In general, the flow of an rpc call is
1. Find or create an connection. There is a lock when fetching or creating
connection, so we do not setup the real connection to remote at this step.
2. send the call with this connection. Setup connection if necessary.
3. Wait for the response of this call.
I added a RpcCallback for the Call object, it will be notified after the call
finished, normal or exceptional, or cancelled.
For the async callMethod, the exception will be set into the PCRC. And for the
callBlockingMethod, we just use a BlockingRpcCallback to call the callMethod,
and rethrow the exception in PCRC if any.
For the locking schema
1. There is a lock in AbstractRpcClient to protect the fetching or creating
connection.
2. There is a lock in Call to make sure that we can only finish the call once.
3. Same as Call for PCRC. And PCRC, there is another troublesome operation,
'cancel'. The connection implementation must guarantee that the setup of a call
will not overlap with a cancel operation.

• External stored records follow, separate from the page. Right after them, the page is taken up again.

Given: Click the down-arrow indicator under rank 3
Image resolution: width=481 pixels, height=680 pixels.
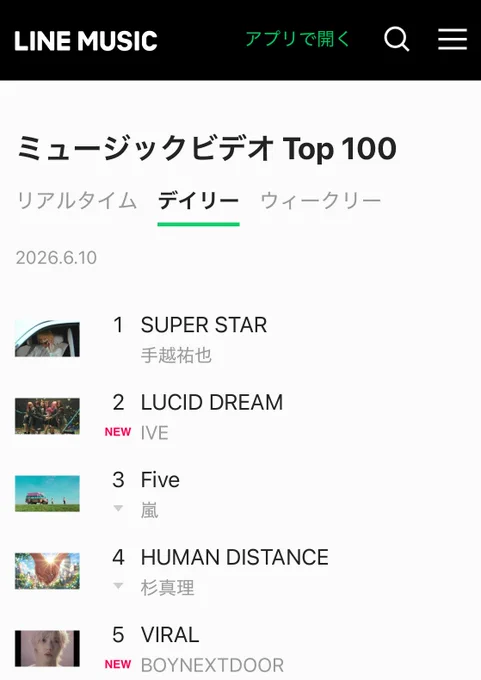Looking at the screenshot, I should (x=118, y=508).
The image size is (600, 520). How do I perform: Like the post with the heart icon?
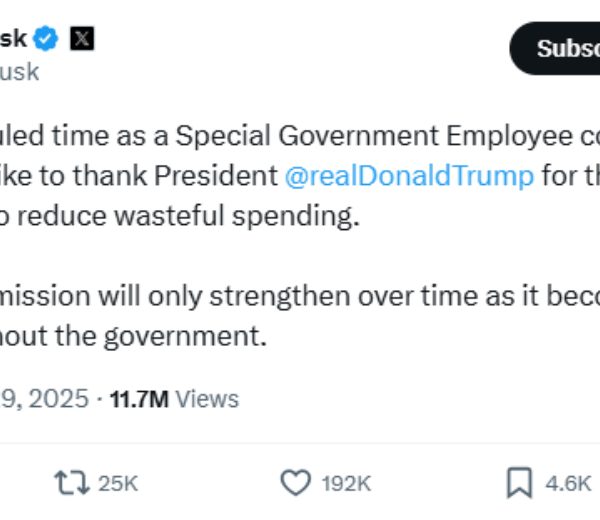click(x=295, y=483)
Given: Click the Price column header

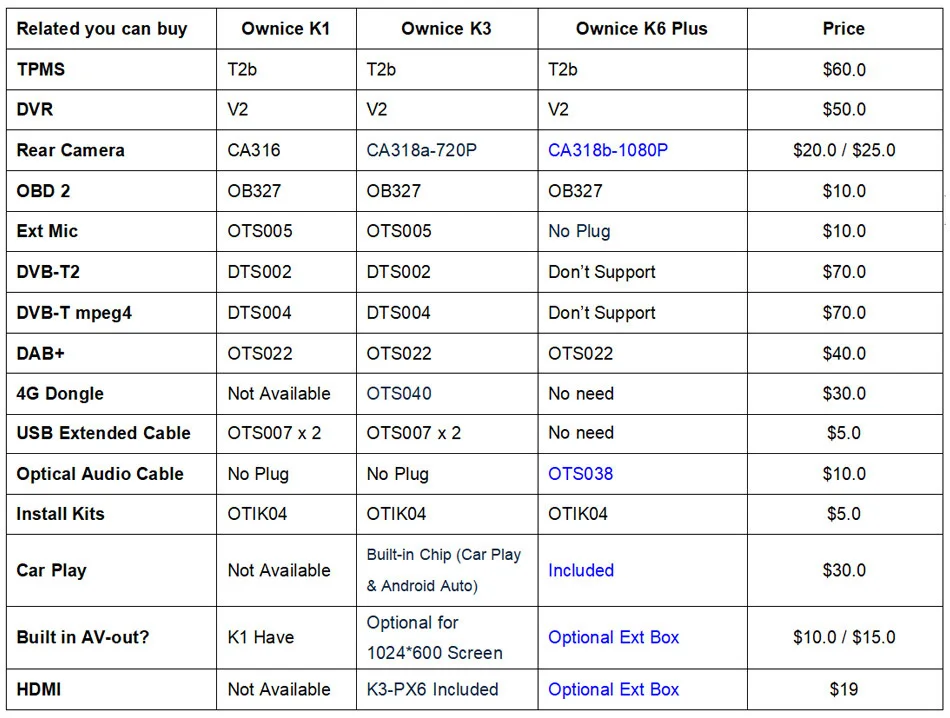Looking at the screenshot, I should (843, 29).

This can be archived by holding a
lock when register cancelationCallback and setup a call.
4. There is no forced locking schema for a connection implementation.
5. For the locking order, the Call and PCRC's lock should be held at last. So
the callbacks in Call and PCRC should be execute outside the lock in Call and
PCRC which means the implementations of the callbacks are free to hold any lock.

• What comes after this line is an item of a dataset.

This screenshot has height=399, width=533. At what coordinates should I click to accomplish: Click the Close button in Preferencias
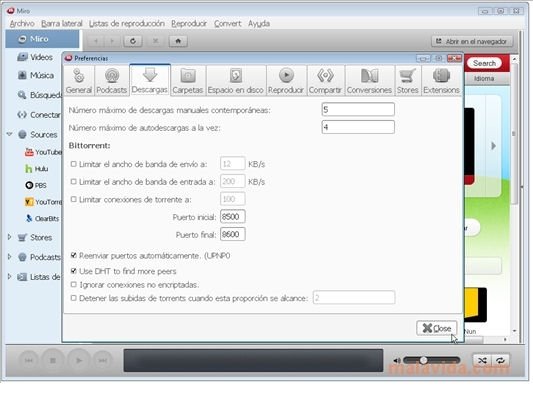tap(436, 328)
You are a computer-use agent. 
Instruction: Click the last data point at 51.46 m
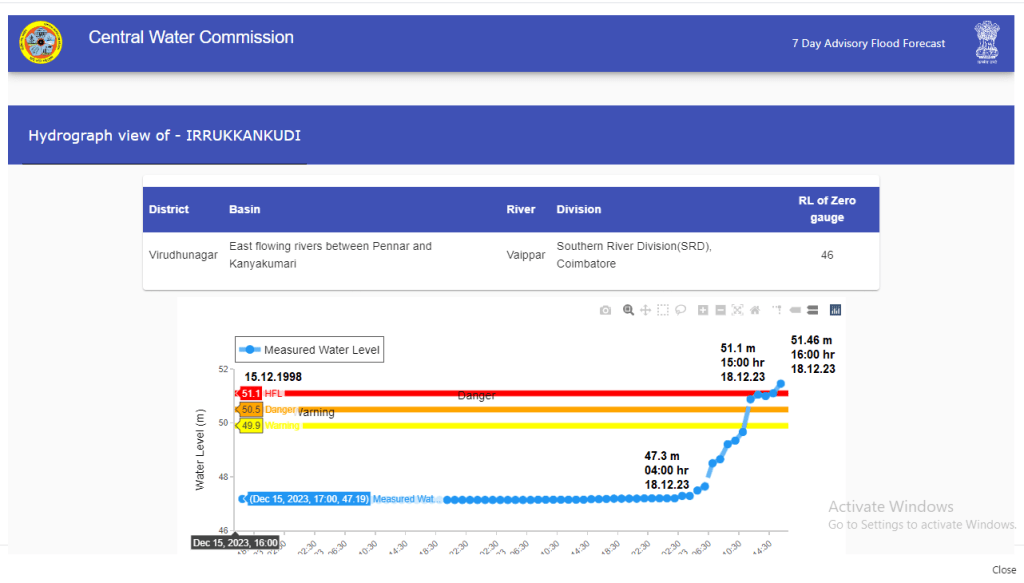coord(781,384)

For AsyncConnection, the locking schema is straight-forward. Most operations
are executed in the netty handlers so no locking is needed. There is a lock to
protect the creation and destroy of Channel.
For RpcClientImpl, I just use a big lock to protect every thing. I can find
some better locking schemas, but the problem is the CallSender thread.The
locking schema will be completely different with or without a CallSender
thread. But I think it is OK to optimize it later since in 2.0 the
AsyncRpcClient is our default rpc implementation. Will finish the optimization
before backport these stuffs to branch-1.

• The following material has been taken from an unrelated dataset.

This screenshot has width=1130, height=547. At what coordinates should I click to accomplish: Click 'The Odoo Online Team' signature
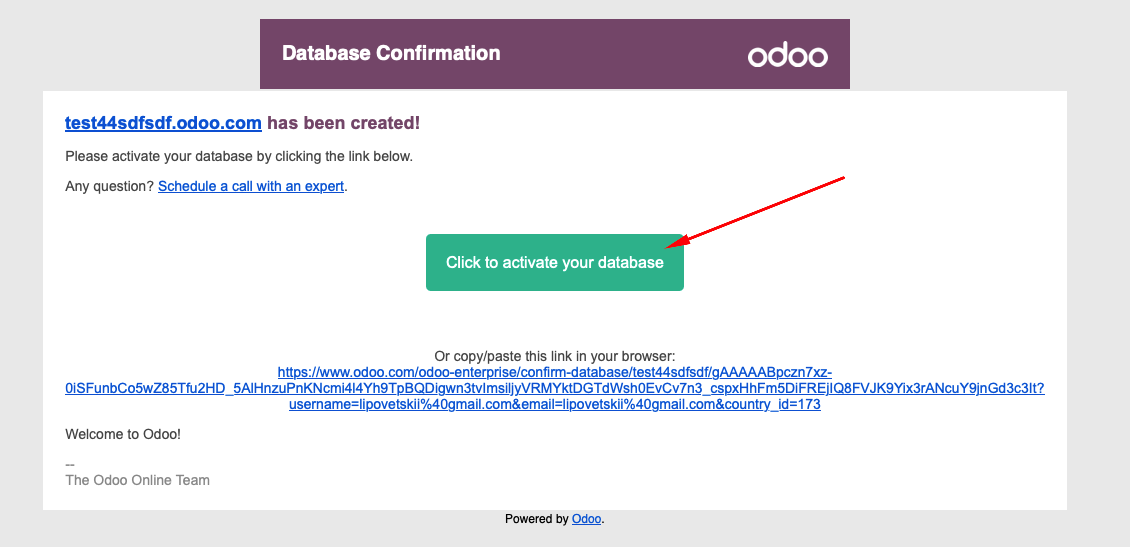(137, 480)
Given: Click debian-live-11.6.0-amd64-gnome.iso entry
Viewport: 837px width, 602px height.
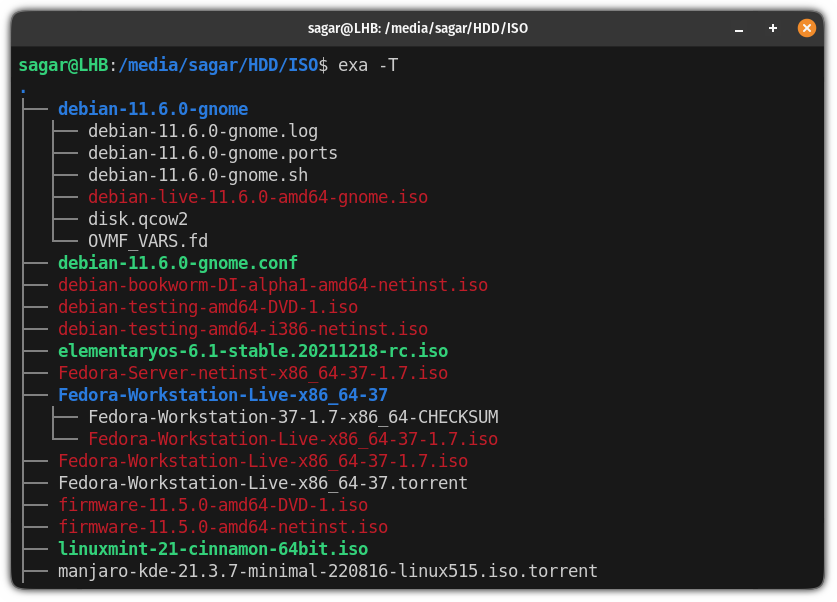Looking at the screenshot, I should [x=258, y=197].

And I have also opened several issues to commit some individual code in this
patch to make the patch a little small. See HBASE-16510, HBASE-16516 and
HBASE-16526.
Thanks [~stack].
> Refactor and reimplement RpcClient
> ----------------------------------
>
> Key: HBASE-16445
> URL: https://issues.apache.org/jira/browse/HBASE-16445
> Project: HBase
> Issue Type: Sub-task
> Affects Versions: 2.0.0
> Reporter: Duo Zhang
> Assignee: Duo Zhang
> Fix For: 2.0.0
>
> Attachments: HBASE-16445-v1.patch, HBASE-16445.patch
>
>
> There are lots of common logics between RpcClientImpl and AsyncRpcClient. We
> should have much less code comparing to the current implementations.